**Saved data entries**
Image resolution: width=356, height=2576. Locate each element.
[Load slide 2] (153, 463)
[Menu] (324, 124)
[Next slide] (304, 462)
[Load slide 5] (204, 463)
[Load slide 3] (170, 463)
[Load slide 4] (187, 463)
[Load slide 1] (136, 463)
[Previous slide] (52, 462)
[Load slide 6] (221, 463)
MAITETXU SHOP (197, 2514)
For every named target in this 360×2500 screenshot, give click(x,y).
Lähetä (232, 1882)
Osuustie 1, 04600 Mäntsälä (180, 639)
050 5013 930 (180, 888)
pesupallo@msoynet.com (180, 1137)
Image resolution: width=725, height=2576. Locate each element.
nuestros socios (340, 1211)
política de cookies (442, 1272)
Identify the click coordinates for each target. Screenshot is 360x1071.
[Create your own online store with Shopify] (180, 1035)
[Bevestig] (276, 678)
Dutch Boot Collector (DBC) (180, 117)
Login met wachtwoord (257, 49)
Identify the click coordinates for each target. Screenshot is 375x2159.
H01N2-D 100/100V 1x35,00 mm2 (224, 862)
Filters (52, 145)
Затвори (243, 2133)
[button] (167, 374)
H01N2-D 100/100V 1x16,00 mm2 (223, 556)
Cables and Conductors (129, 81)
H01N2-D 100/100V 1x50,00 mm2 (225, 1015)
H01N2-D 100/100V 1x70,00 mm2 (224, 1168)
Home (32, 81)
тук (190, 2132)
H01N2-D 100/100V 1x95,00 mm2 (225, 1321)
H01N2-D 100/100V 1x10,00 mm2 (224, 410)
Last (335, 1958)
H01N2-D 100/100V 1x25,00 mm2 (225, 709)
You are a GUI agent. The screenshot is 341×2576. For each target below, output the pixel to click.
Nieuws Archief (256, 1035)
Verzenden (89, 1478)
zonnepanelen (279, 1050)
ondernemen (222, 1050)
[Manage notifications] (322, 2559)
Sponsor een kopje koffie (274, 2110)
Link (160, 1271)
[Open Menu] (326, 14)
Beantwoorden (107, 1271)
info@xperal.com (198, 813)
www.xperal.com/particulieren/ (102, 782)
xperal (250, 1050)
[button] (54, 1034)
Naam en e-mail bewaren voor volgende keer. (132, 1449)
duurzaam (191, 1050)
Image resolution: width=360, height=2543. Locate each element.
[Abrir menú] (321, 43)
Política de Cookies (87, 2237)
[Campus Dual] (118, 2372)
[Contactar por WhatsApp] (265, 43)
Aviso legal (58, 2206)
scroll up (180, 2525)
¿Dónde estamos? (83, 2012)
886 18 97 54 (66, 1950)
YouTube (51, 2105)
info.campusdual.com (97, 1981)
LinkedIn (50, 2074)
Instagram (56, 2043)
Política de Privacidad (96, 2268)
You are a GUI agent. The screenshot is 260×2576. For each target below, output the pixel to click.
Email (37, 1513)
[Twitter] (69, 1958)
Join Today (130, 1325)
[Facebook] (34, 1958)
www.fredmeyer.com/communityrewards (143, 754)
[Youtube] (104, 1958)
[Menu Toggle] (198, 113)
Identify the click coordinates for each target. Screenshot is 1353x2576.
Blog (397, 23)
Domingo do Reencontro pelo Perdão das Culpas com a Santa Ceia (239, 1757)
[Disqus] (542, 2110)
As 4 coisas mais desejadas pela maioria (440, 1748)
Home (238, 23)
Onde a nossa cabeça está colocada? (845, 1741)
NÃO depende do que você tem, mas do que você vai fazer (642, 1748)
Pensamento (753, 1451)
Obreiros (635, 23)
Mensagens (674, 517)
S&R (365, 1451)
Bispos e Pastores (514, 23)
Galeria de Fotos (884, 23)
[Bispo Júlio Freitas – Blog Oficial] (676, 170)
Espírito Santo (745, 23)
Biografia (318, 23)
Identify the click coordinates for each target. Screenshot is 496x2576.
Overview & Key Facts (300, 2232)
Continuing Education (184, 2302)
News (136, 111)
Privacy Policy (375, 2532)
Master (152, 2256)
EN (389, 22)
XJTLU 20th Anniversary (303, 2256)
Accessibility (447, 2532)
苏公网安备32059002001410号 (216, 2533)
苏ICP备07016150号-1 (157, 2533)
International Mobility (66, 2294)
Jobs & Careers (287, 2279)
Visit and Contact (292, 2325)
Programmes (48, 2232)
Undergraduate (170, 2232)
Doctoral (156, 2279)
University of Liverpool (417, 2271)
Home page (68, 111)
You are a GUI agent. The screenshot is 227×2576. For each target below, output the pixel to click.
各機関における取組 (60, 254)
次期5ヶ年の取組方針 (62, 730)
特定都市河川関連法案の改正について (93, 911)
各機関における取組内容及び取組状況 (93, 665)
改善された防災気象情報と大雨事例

**WHAT IS BEING ASKED**
Each entry above should be written again exactly.

**SOLUTION**
Image resolution: width=356, height=2576. Locate each element.
[Load slide 2] (153, 463)
[Menu] (324, 124)
[Next slide] (304, 462)
[Load slide 5] (204, 463)
[Load slide 3] (170, 463)
[Load slide 4] (187, 463)
[Load slide 1] (136, 463)
[Previous slide] (52, 462)
[Load slide 6] (221, 463)
MAITETXU SHOP (197, 2514)
For every named target in this 360×2500 screenshot, give click(x,y).
Lähetä (232, 1882)
Osuustie 1, 04600 Mäntsälä (180, 639)
050 5013 930 (180, 888)
pesupallo@msoynet.com (180, 1137)
Image resolution: width=725, height=2576. Locate each element.
nuestros socios (340, 1211)
política de cookies (442, 1272)
Identify the click coordinates for each target. Screenshot is 360x1071.
[Create your own online store with Shopify] (180, 1035)
[Bevestig] (276, 678)
Dutch Boot Collector (DBC) (180, 117)
Login met wachtwoord (257, 49)
Identify the click coordinates for each target. Screenshot is 375x2159.
H01N2-D 100/100V 1x35,00 mm2 (224, 862)
Filters (52, 145)
Затвори (243, 2133)
[button] (167, 374)
H01N2-D 100/100V 1x16,00 mm2 (223, 556)
Cables and Conductors (129, 81)
H01N2-D 100/100V 1x50,00 mm2 (225, 1015)
H01N2-D 100/100V 1x70,00 mm2 (224, 1168)
Home (32, 81)
тук (190, 2132)
H01N2-D 100/100V 1x95,00 mm2 (225, 1321)
H01N2-D 100/100V 1x10,00 mm2 (224, 410)
Last (335, 1958)
H01N2-D 100/100V 1x25,00 mm2 (225, 709)
You are a GUI agent. The screenshot is 341×2576. For each target below, output the pixel to click.
Nieuws Archief (256, 1035)
Verzenden (89, 1478)
zonnepanelen (279, 1050)
ondernemen (222, 1050)
[Manage notifications] (322, 2559)
Sponsor een kopje koffie (274, 2110)
Link (160, 1271)
[Open Menu] (326, 14)
Beantwoorden (107, 1271)
info@xperal.com (198, 813)
www.xperal.com/particulieren/ (102, 782)
xperal (250, 1050)
[button] (54, 1034)
Naam en e-mail bewaren voor volgende keer. (132, 1449)
duurzaam (191, 1050)
Image resolution: width=360, height=2543. Locate each element.
[Abrir menú] (321, 43)
Política de Cookies (87, 2237)
[Campus Dual] (118, 2372)
[Contactar por WhatsApp] (265, 43)
Aviso legal (58, 2206)
scroll up (180, 2525)
¿Dónde estamos? (83, 2012)
886 18 97 54 (66, 1950)
YouTube (51, 2105)
info.campusdual.com (97, 1981)
LinkedIn (50, 2074)
Instagram (56, 2043)
Política de Privacidad (96, 2268)
You are a GUI agent. The screenshot is 260×2576. For each target below, output the pixel to click.
Email (37, 1513)
[Twitter] (69, 1958)
Join Today (130, 1325)
[Facebook] (34, 1958)
www.fredmeyer.com/communityrewards (143, 754)
[Youtube] (104, 1958)
[Menu Toggle] (198, 113)
Identify the click coordinates for each target. Screenshot is 1353x2576.
Blog (397, 23)
Domingo do Reencontro pelo Perdão das Culpas com a Santa Ceia (239, 1757)
[Disqus] (542, 2110)
As 4 coisas mais desejadas pela maioria (440, 1748)
Home (238, 23)
Onde a nossa cabeça está colocada? (845, 1741)
NÃO depende do que você tem, mas do que você vai fazer (642, 1748)
Pensamento (753, 1451)
Obreiros (635, 23)
Mensagens (674, 517)
S&R (365, 1451)
Bispos e Pastores (514, 23)
Galeria de Fotos (884, 23)
[Bispo Júlio Freitas – Blog Oficial] (676, 170)
Espírito Santo (745, 23)
Biografia (318, 23)
Identify the click coordinates for each target. Screenshot is 496x2576.
Overview & Key Facts (300, 2232)
Continuing Education (184, 2302)
News (136, 111)
Privacy Policy (375, 2532)
Master (152, 2256)
EN (389, 22)
XJTLU 20th Anniversary (303, 2256)
Accessibility (447, 2532)
苏公网安备32059002001410号 (216, 2533)
苏ICP备07016150号-1 (157, 2533)
International Mobility (66, 2294)
Jobs & Careers (287, 2279)
Visit and Contact (292, 2325)
Programmes (48, 2232)
Undergraduate (170, 2232)
Doctoral (156, 2279)
University of Liverpool (417, 2271)
Home page (68, 111)
You are a GUI agent. The screenshot is 227×2576. For each target below, output the pixel to click.
各機関における取組 (60, 254)
次期5ヶ年の取組方針 (62, 730)
特定都市河川関連法案の改正について (93, 911)
各機関における取組内容及び取組状況 (93, 665)
改善された防災気象情報と大雨事例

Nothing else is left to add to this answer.